Among the 124 alleles included in the initial dataset, 70 were found to be significantly associated with the triploid isolates (χ² test, p < 0.01) and were excluded to create a new dataset comprising alleles common to all groups and representative of the core genotype (i.e. the genotype common to all groups).

For the inference of population structure with this dataset, LEA package was used87 in combination with the TESS tool to map the geographical cluster assignments of the ancestral populations as defined by Höhna et al.88. Further, a differentiation test analysis was performed by calculating the fixation index (FST) for the core diploid genotype.

Sulfite tolerance assessment

The assay was performed in liquid medium containing 6.7 g.L−1 of YNB (DifcoTM Yeast Nitrogen Base, Beckton, Dickinson and Company), 2.5 g.L−1 D-glucose, 2.5 g.L−1 D-Fructose, 5% (v/v) ethanol and increasing concentrations of potassium metabisulfite (PMB, K2S2O5)(Thermo Fischer Scientific) in order to obtain 0, 0.2, 0.4 and 0.6 mg.L−1 mSO2 final concentrations. For the calculation of mSO2 it was considered that K2S205 corresponds to about 50% of total SO2 (therefore a solution of 10 g.L−1 K2S205 corresponds to approximately 5 g.L−1 total SO2). In order to deduce the final mSO2 concentration, the free SO2 concentration was assessed by aspiration/titration method. Then, the mSO2 was calculated by using the Henderson-Hasselbalch equation on dissociation constant pK189. Final pH was adjusted to 3.5 (corresponding to an average value for pH generally encountered in red winemaking conditions) with phosphoric acid (1 M H3PO4) and the four media (corresponding to the 4 different concentrations of SO2) were filtered separately with 0.22 µm pore filter (Millipore).

Small-scale fermentations were performed in sterile 4 ml spectrophotometer cuvettes containing a sterile magnet stirrer (Dutscher, France).
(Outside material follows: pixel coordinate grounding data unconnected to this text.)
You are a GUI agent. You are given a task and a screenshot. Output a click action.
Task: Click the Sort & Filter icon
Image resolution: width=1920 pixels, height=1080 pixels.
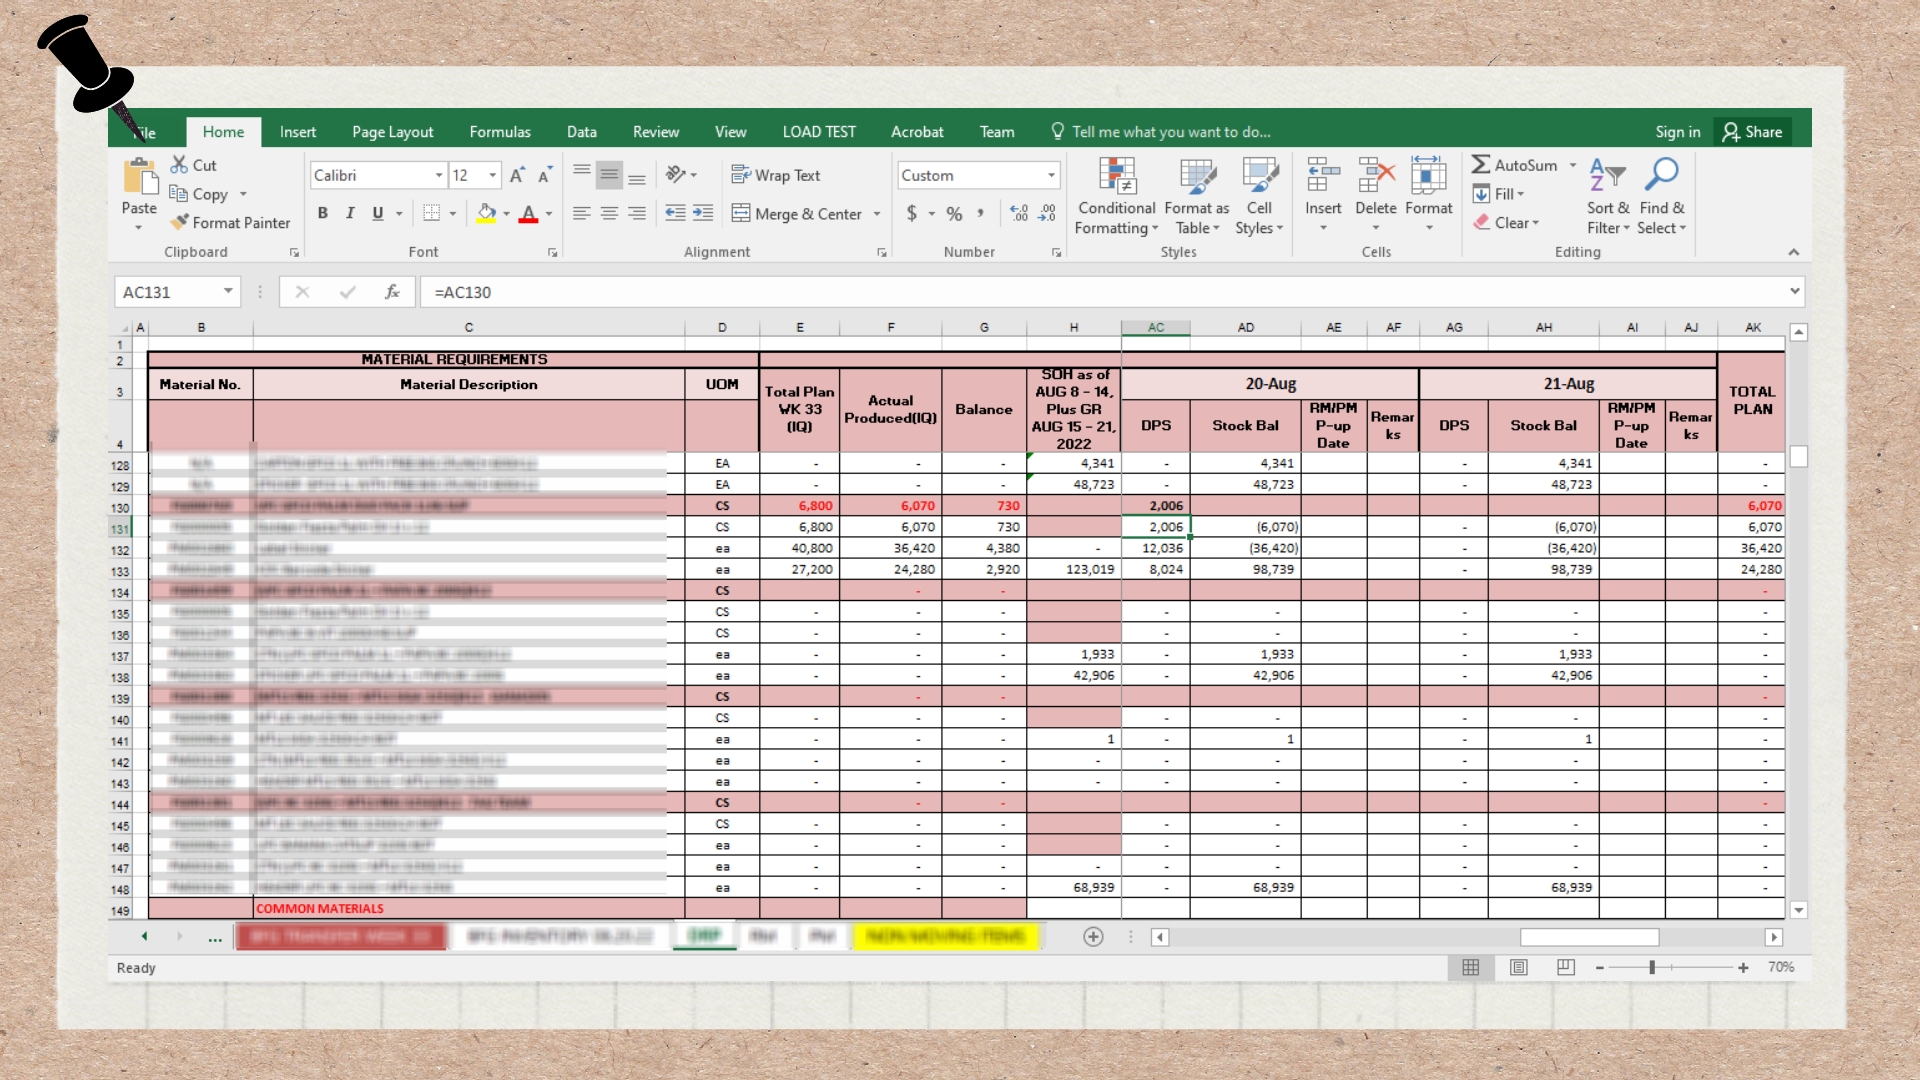coord(1607,175)
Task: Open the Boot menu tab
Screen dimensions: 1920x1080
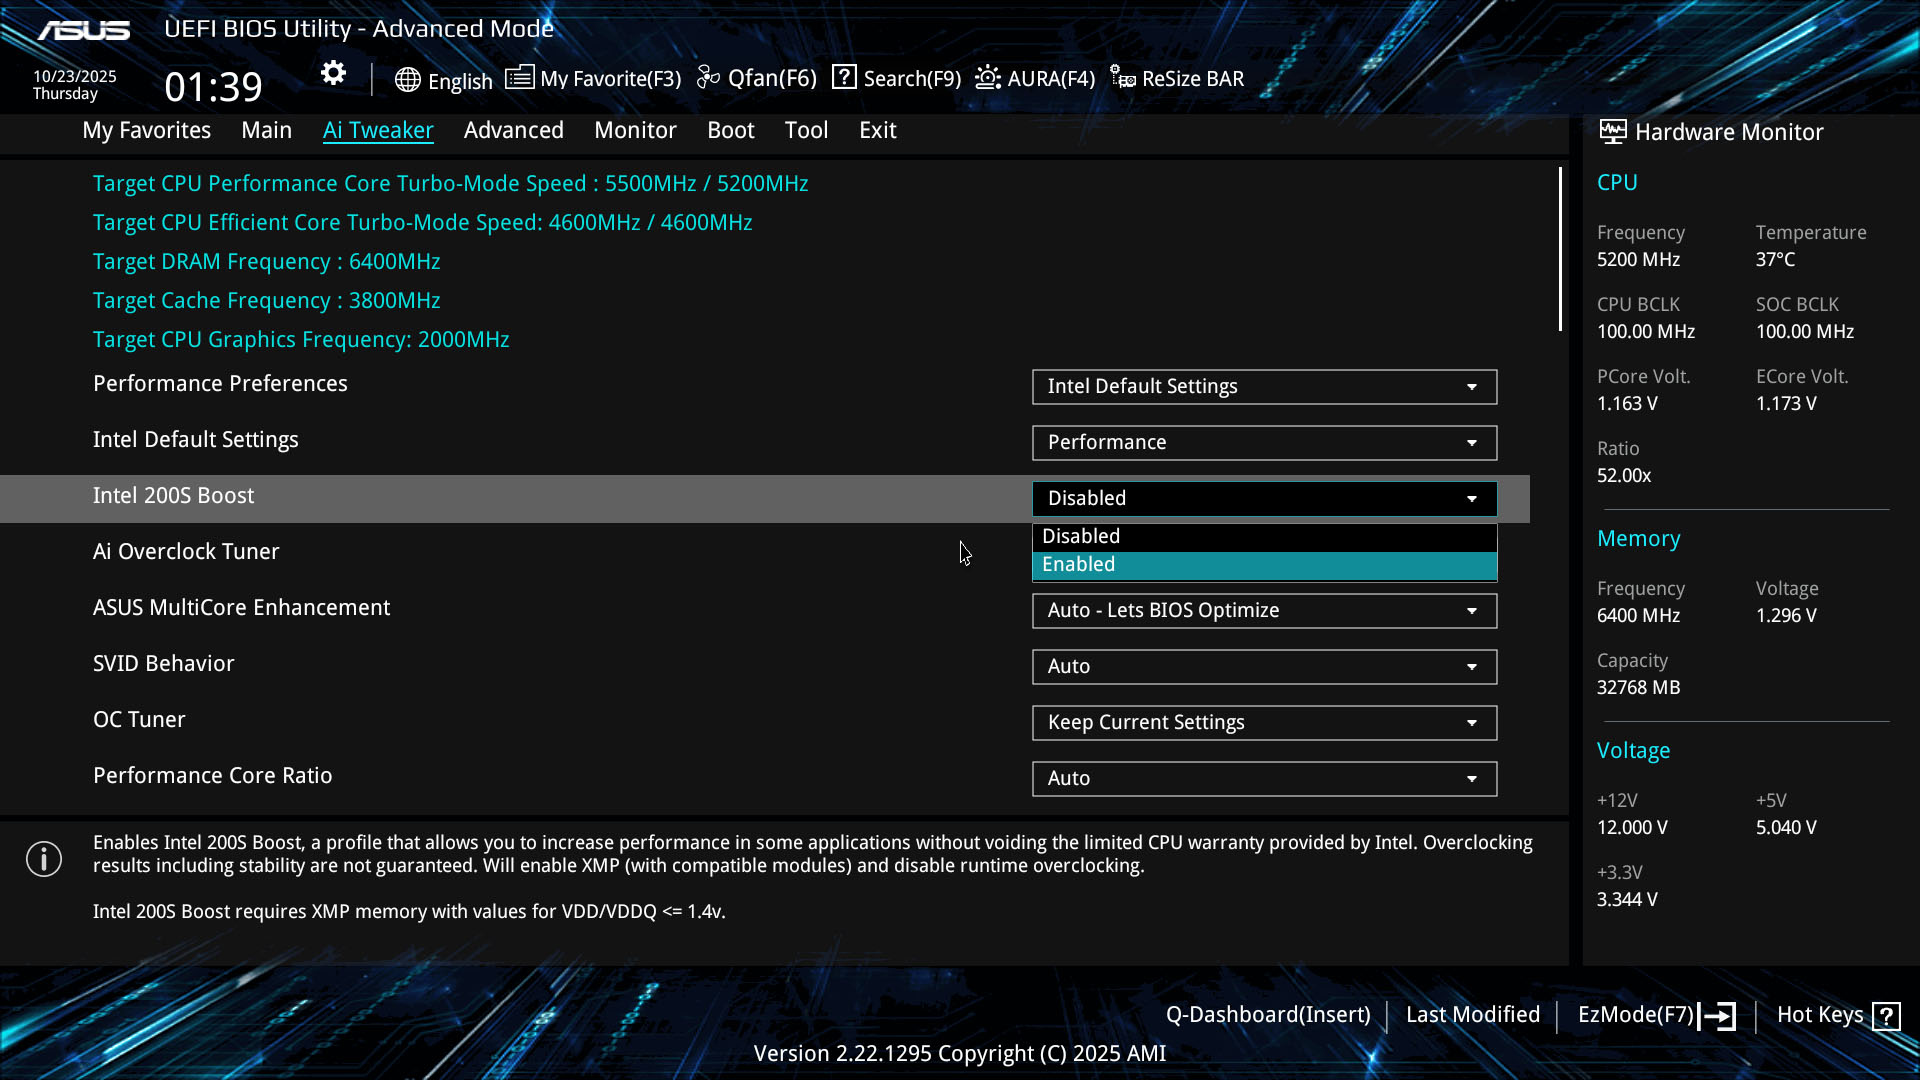Action: (730, 130)
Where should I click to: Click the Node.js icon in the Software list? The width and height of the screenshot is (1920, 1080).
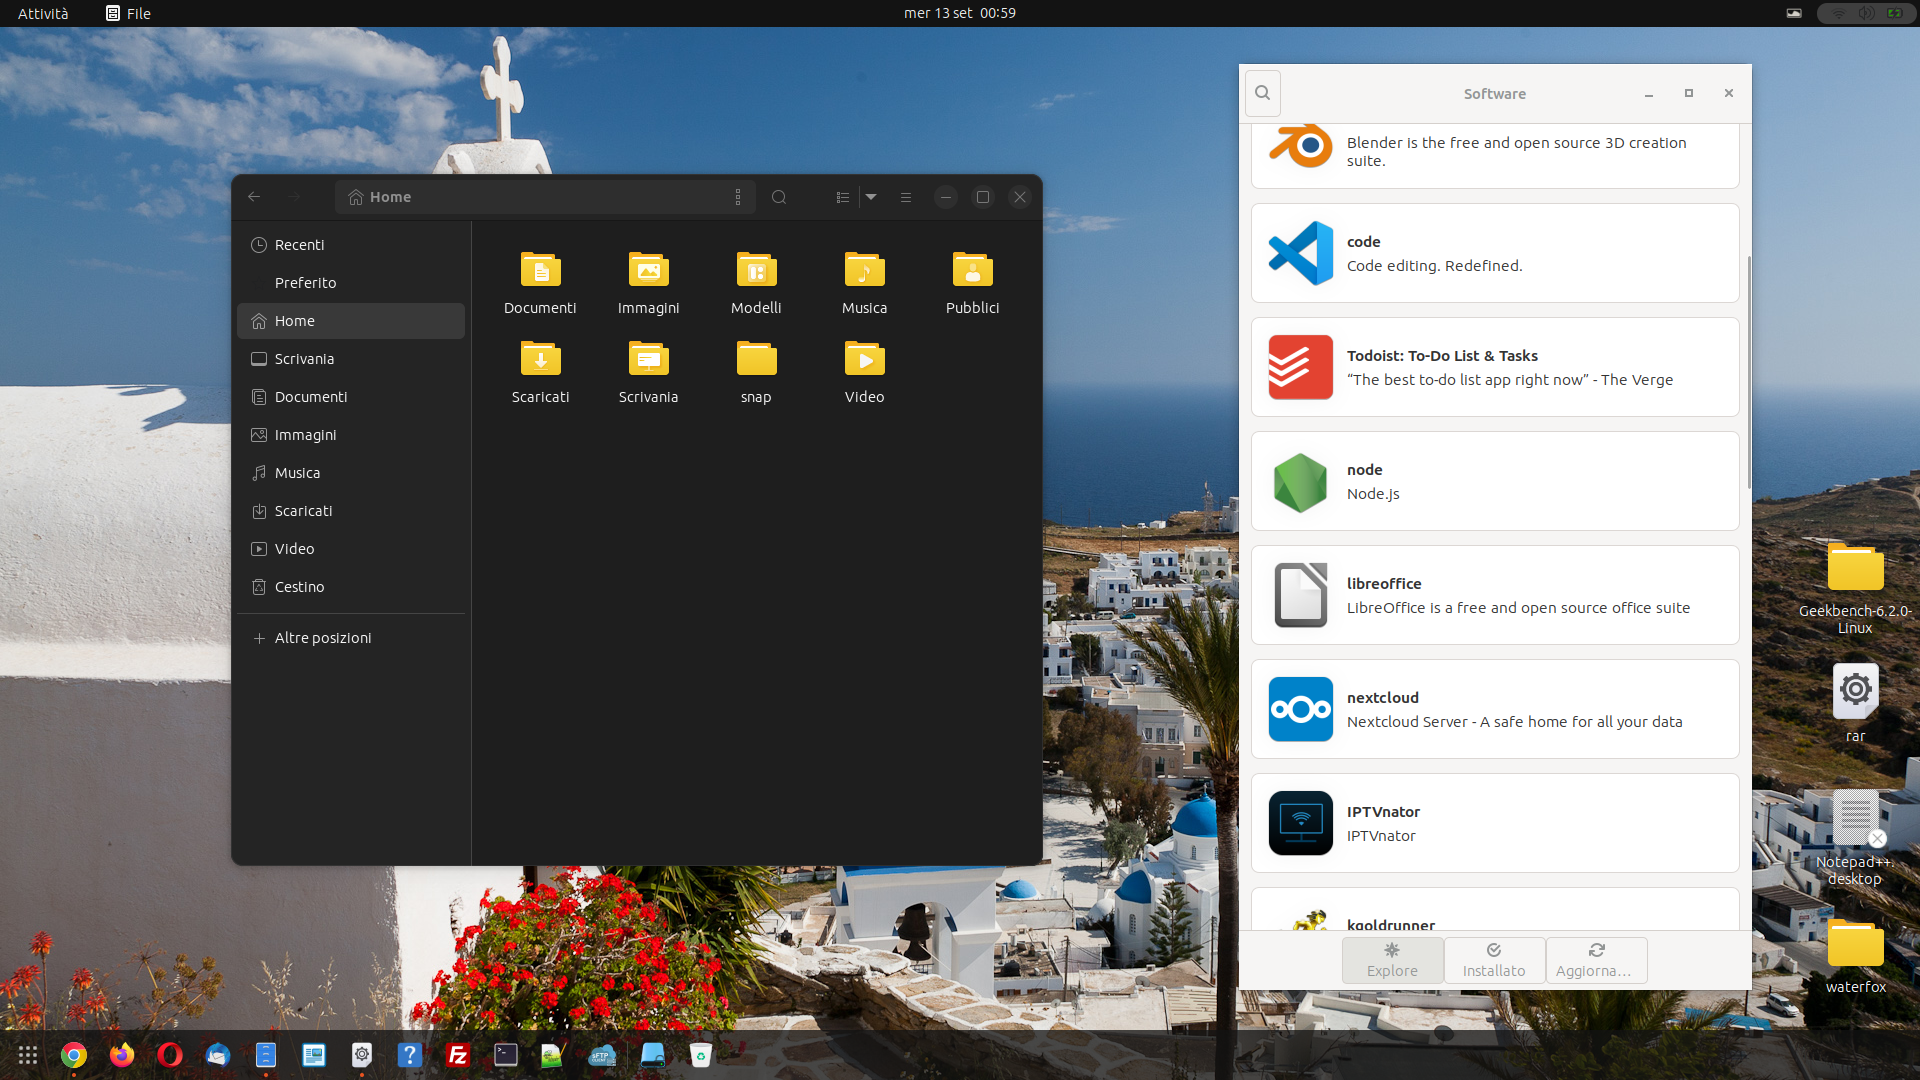pyautogui.click(x=1300, y=481)
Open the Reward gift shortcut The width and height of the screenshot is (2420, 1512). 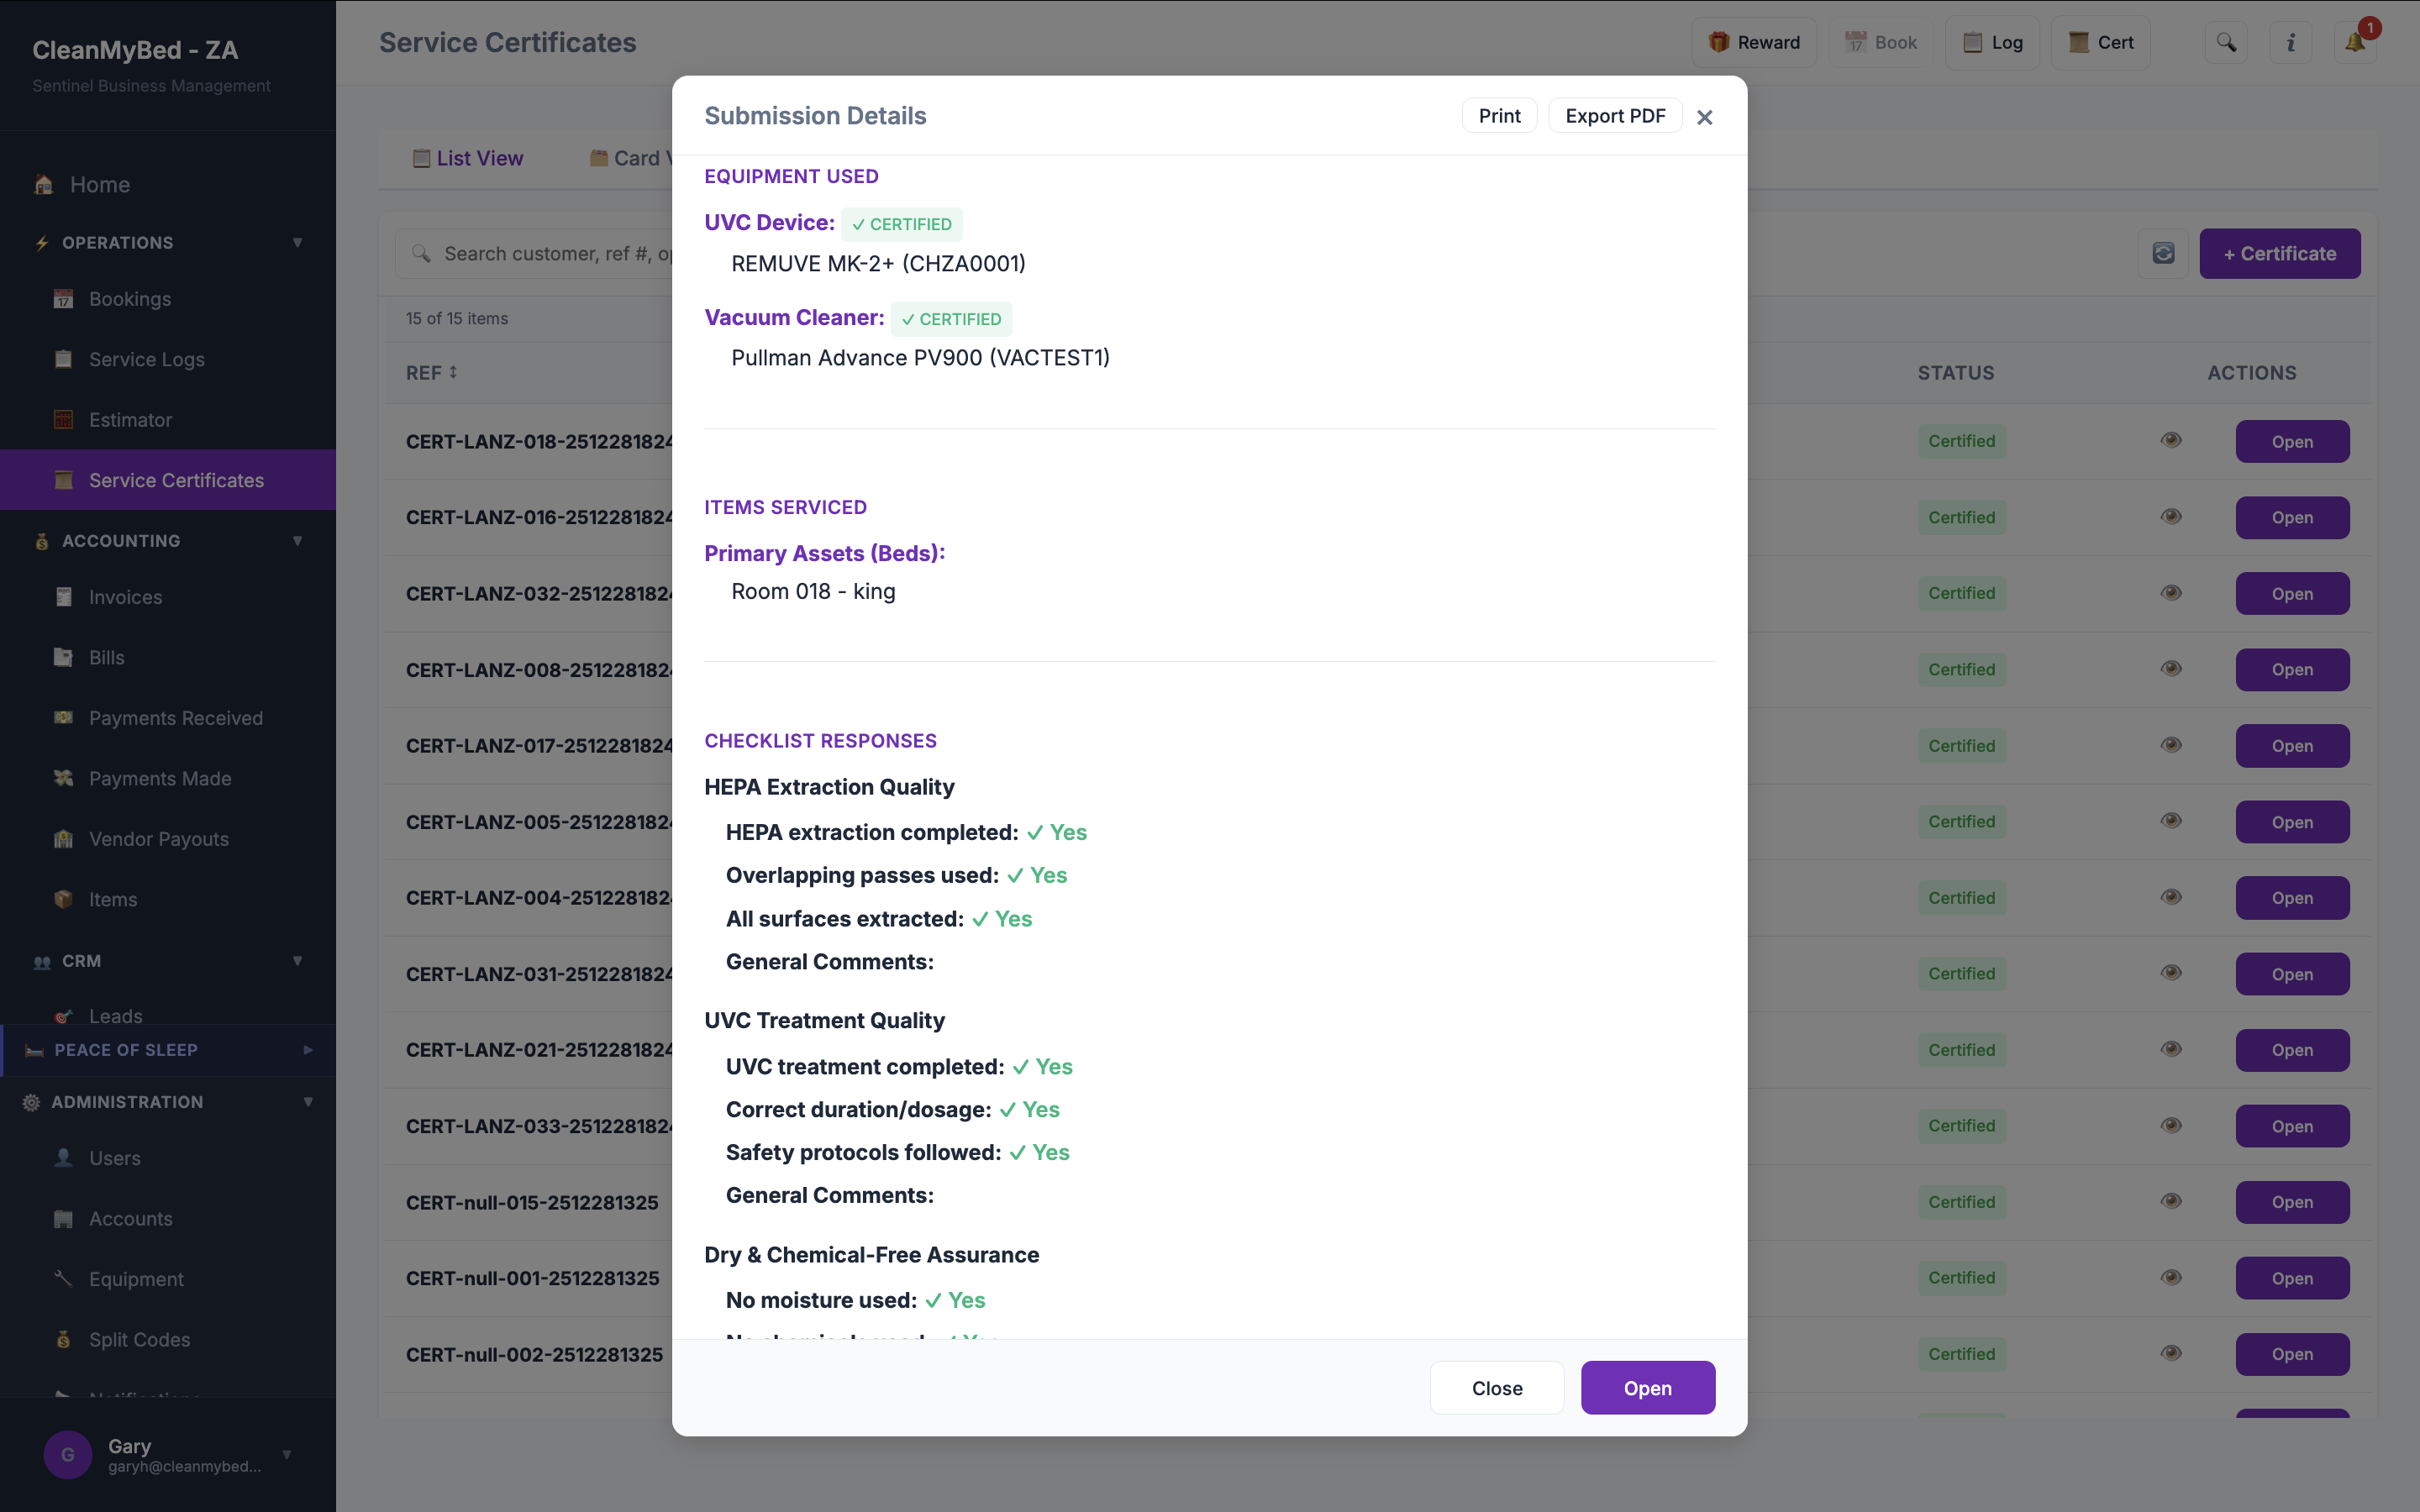1754,43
The cells were grown on YPD agar and inoculated into the YNB-based medium without SO2. After 96 h of pre-culture (the point at which all strains reached stationary phase), the cells were inoculated at OD600 0.1 in a final volume of 3 ml. The inoculated medium was then covered with 300 µL of sterile silicone oil (Sigma-Aldrich) to avoid oxidation of the medium which could favour the free SO2 consumption. Then, the cuvette was capped with a plastic cap (Dutscher) and sealed with parafilm. A sterile needle was added by piercing the cap to allow CO2 release. The “nano-fermenters” were then placed in a spectrophotometer cuvettes container box and on a 15 multi-positions magnetic stirrer plate at 25 °C (the final temperature in the “nano-fermenters” was therefore 29 °C due to the stirrer heating). Optical density (OD600) was measured every 24 h during at least 300 h to follow cell population growth until stationary phase was reached.

For each growth curve, the following three parameters were calculated: maximal OD was the maximal OD reached at 600 nm, the lag phase (in hours) was the time between inoculation and the beginning of cell growth (5% maximal OD increase), and finally, the maximal growth rate was calculated (maximal number of division per hour based on the OD measurement divided by time). A non-parametric Kruskal-Wallis test was used at α = 5% to identify the means that were significantly different.

Data availability

The datasets generated and analysed during the current study are available from the corresponding author on reasonable request.